Preslav Mihaylov

Posted on Sep 5, 2018 • Edited on Nov 14, 2020 • Originally published at pmihaylov.com

The build process of programming languages

#build #programming #compiler

This article is part of the sequence The Basics You Won't Learn in the Basics aimed at eager people striving to gain a deeper understanding of programming and computer science.

When I wrote my first program, my trainer told me I merely wrote the source code. Now, I have to translate it to a language understandable by computers. We call that compilation. It happens by clicking Ctrl+F5 (In Visual Studio). And there you have it, your program is now an executable.

That's how they initially thought me what the build process of a program is. And that is a good enough explanation for beginners. But at one point, I realized that when I click Ctrl+F5, some processes happen behind the scenes which we don't see. Those processes we will explore in today's article.

And did you know, that when you click Ctrl+F5, the processes used are different for different languages? Have you ever wondered why is it harder to code in C++ than it is in C#?

[Source data]

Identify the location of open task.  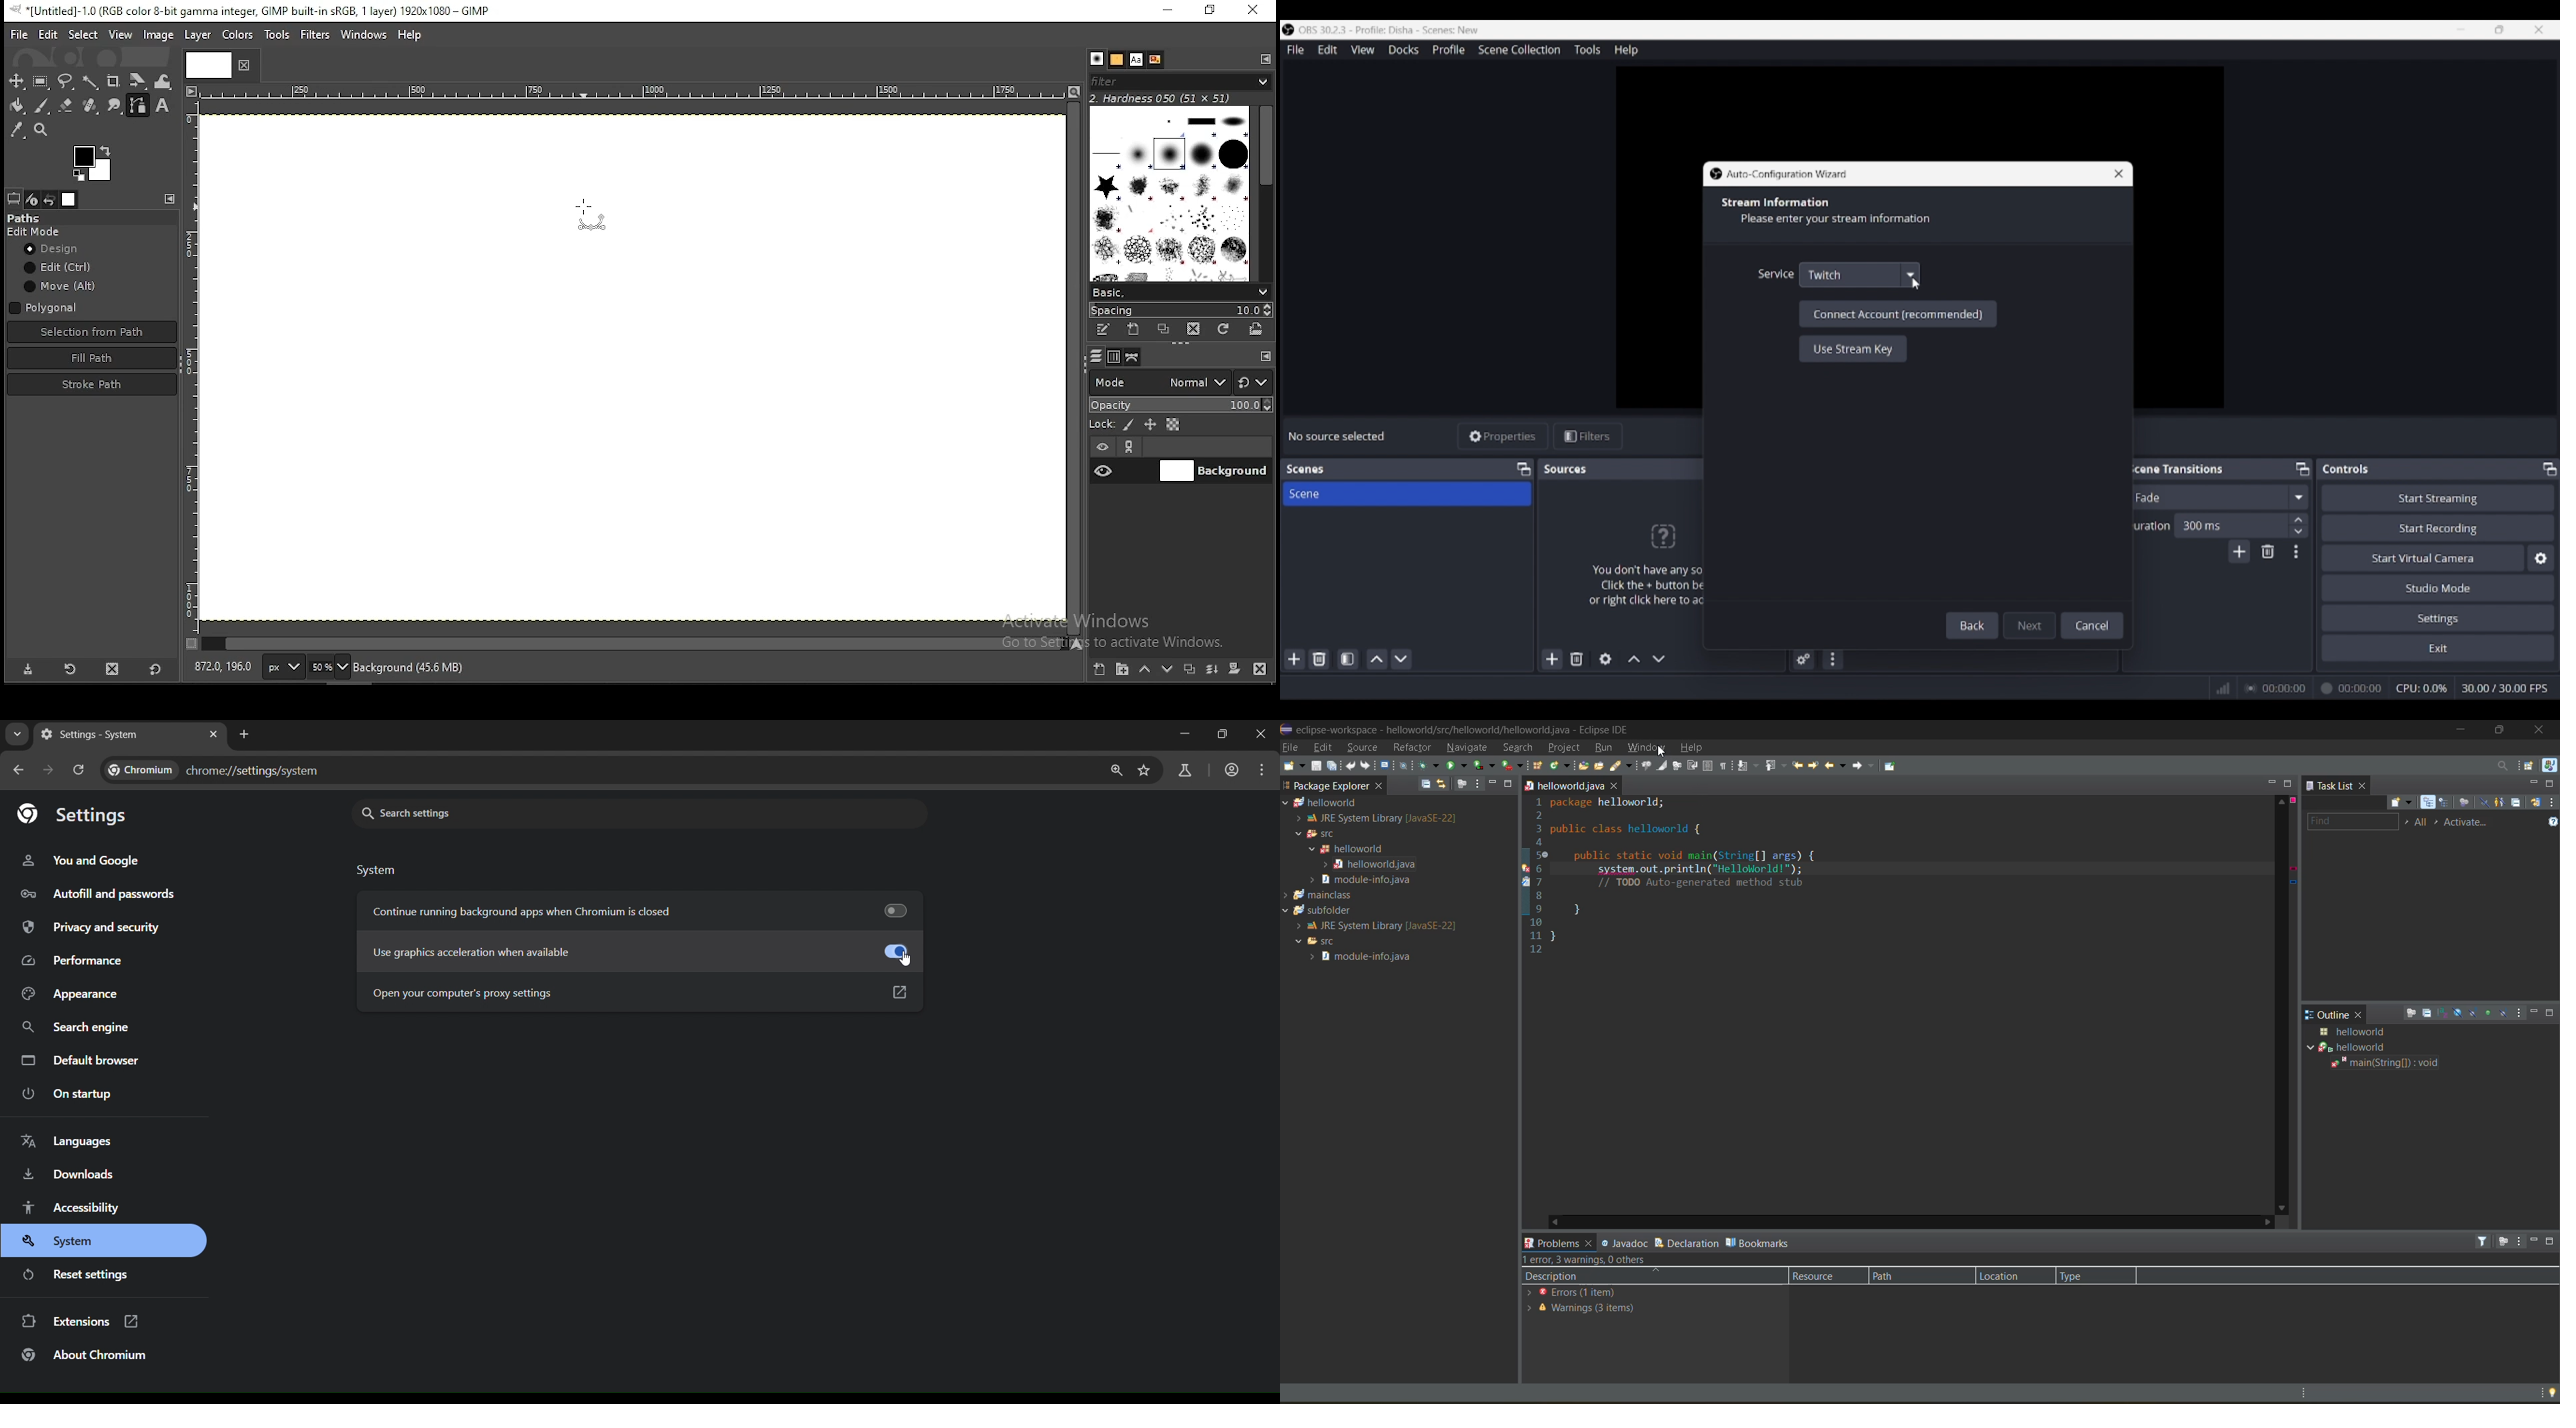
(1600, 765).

[Exercise set]
1 > In the build-process article, which key combination starts compilation in Visual Studio?
2 > Can you rewrite the build-process article from "Preslav Mihaylov" to "and computer science.", putting "series" in place of "sequence"?

[Outputs in order]
1 > Ctrl+F5

2 >
Preslav Mihaylov

Posted on Sep 5, 2018 • Edited on Nov 14, 2020 • Originally published at pmihaylov.com

The build process of programming languages

#build #programming #compiler

This article is part of the series The Basics You Won't Learn in the Basics aimed at eager people striving to gain a deeper understanding of programming and computer science.